*WHAT THE EXERCISE ASKS:* Repeat exactly the lines below, from the line containing "280x355 pixels." through the last line, both included. Leave out any pictures.

Saved entries:

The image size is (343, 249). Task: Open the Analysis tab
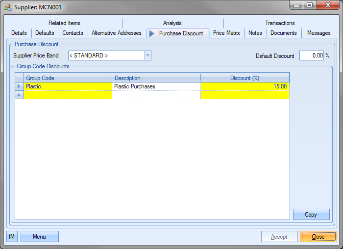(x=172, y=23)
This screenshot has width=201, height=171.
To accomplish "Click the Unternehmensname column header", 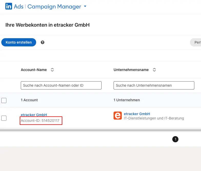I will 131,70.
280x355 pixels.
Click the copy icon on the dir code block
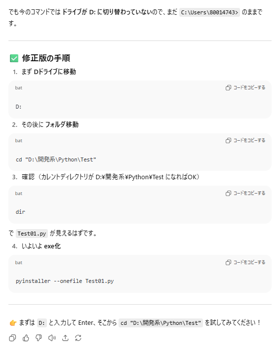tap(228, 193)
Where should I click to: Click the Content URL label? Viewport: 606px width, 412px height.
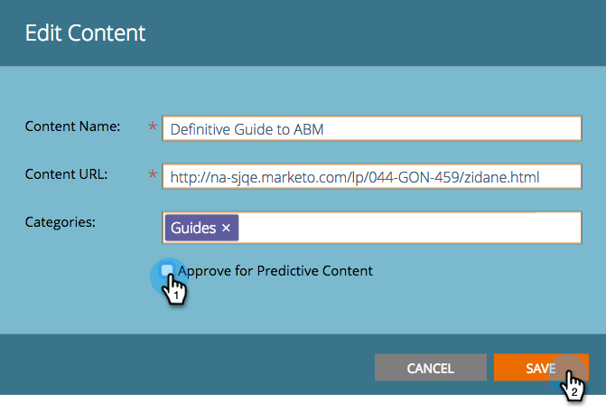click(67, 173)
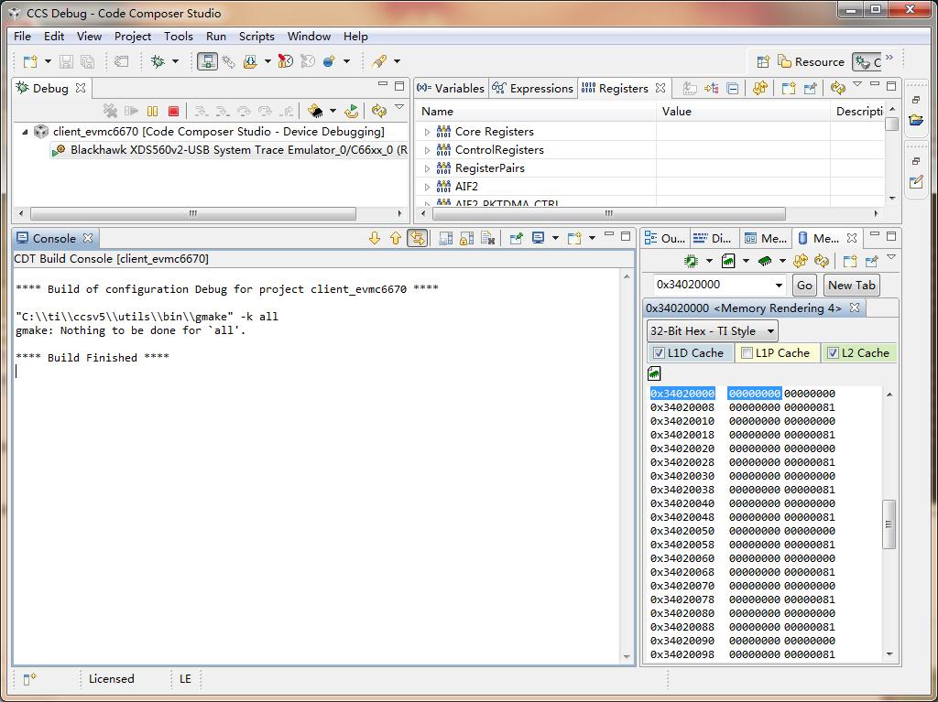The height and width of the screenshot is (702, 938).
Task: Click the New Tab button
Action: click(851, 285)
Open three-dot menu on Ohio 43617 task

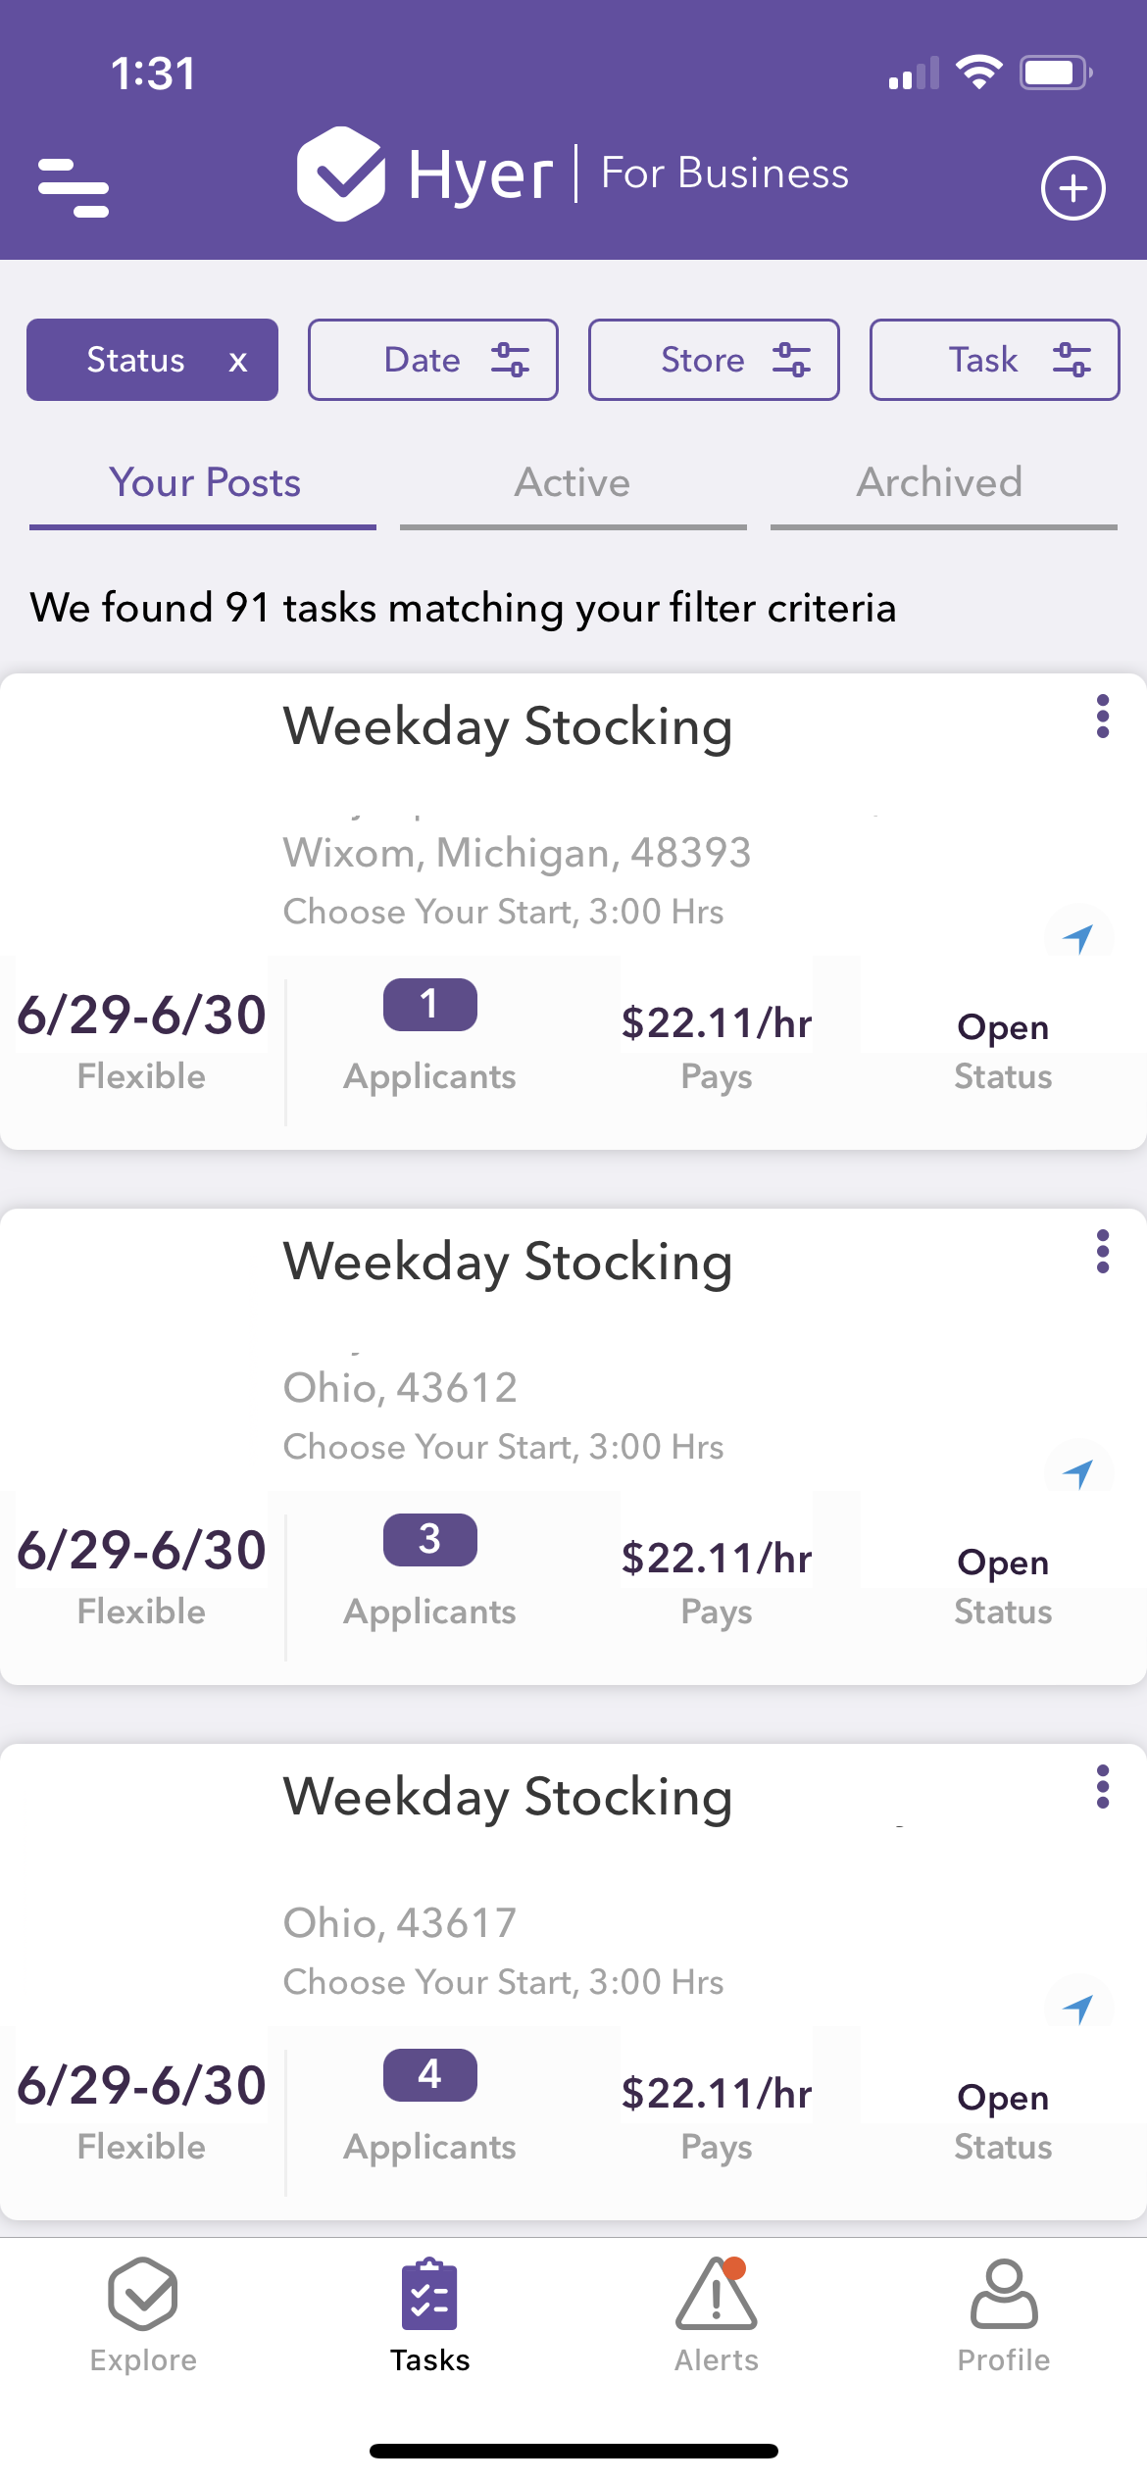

*RESPONSE TO THE TASK:*
280x355 pixels.
Click the copy icon on the dir code block
tap(228, 193)
Where should I click to: Click the Content URL label? Viewport: 606px width, 412px height.
click(67, 173)
The height and width of the screenshot is (702, 938).
Task: Click the New Tab button
Action: click(851, 285)
Open three-dot menu on Ohio 43617 task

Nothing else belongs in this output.